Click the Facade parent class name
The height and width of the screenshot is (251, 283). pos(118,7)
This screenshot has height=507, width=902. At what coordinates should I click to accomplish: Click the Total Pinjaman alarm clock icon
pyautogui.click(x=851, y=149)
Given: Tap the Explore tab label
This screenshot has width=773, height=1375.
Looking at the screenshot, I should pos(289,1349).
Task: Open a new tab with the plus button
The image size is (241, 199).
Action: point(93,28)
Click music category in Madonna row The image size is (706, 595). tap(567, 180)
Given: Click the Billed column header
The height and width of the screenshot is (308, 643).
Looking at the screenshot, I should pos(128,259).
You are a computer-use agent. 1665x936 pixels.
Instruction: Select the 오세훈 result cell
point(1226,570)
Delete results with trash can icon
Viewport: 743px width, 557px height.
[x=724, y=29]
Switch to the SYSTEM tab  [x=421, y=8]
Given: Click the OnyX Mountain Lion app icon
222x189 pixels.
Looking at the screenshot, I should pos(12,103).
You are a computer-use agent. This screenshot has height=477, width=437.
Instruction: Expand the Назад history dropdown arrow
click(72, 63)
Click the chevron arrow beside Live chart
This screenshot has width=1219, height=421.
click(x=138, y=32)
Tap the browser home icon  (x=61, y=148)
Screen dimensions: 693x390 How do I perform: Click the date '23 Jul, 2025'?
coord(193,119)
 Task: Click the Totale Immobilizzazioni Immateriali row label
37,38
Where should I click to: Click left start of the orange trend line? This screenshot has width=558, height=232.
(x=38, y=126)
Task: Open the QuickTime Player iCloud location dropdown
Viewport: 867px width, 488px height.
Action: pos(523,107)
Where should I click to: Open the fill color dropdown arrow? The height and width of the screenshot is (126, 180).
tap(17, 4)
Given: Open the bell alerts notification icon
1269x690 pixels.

-=-=-

* **Task statement**: Please reproduce all of the items above line for line, with no changes.

* **Reply**:
Click the Facade parent class name
The height and width of the screenshot is (251, 283). pos(118,7)
This screenshot has height=507, width=902. At what coordinates should I click to accomplish: Click the Total Pinjaman alarm clock icon
pyautogui.click(x=851, y=149)
Given: Tap the Explore tab label
This screenshot has width=773, height=1375.
Looking at the screenshot, I should pos(289,1349).
Task: Open a new tab with the plus button
The image size is (241, 199).
Action: point(93,28)
Click music category in Madonna row The image size is (706, 595). tap(567, 180)
Given: Click the Billed column header
The height and width of the screenshot is (308, 643).
Looking at the screenshot, I should pos(128,259).
You are a computer-use agent. 1665x936 pixels.
Instruction: Select the 오세훈 result cell
point(1226,570)
Delete results with trash can icon
Viewport: 743px width, 557px height.
[x=724, y=29]
Switch to the SYSTEM tab  [x=421, y=8]
Given: Click the OnyX Mountain Lion app icon
222x189 pixels.
Looking at the screenshot, I should pos(12,103).
You are a computer-use agent. This screenshot has height=477, width=437.
Instruction: Expand the Назад history dropdown arrow
click(72, 63)
Click the chevron arrow beside Live chart
This screenshot has width=1219, height=421.
click(x=138, y=32)
Tap the browser home icon  (x=61, y=148)
Screen dimensions: 693x390 How do I perform: Click the date '23 Jul, 2025'?
coord(193,119)
 Task: Click the Totale Immobilizzazioni Immateriali row label
37,38
Where should I click to: Click left start of the orange trend line? This screenshot has width=558, height=232.
(x=38, y=126)
Task: Open the QuickTime Player iCloud location dropdown
Viewport: 867px width, 488px height.
Action: pos(523,107)
Where should I click to: Open the fill color dropdown arrow? The height and width of the screenshot is (126, 180).
tap(17, 4)
Given: Open the bell alerts notification icon
1269x690 pixels.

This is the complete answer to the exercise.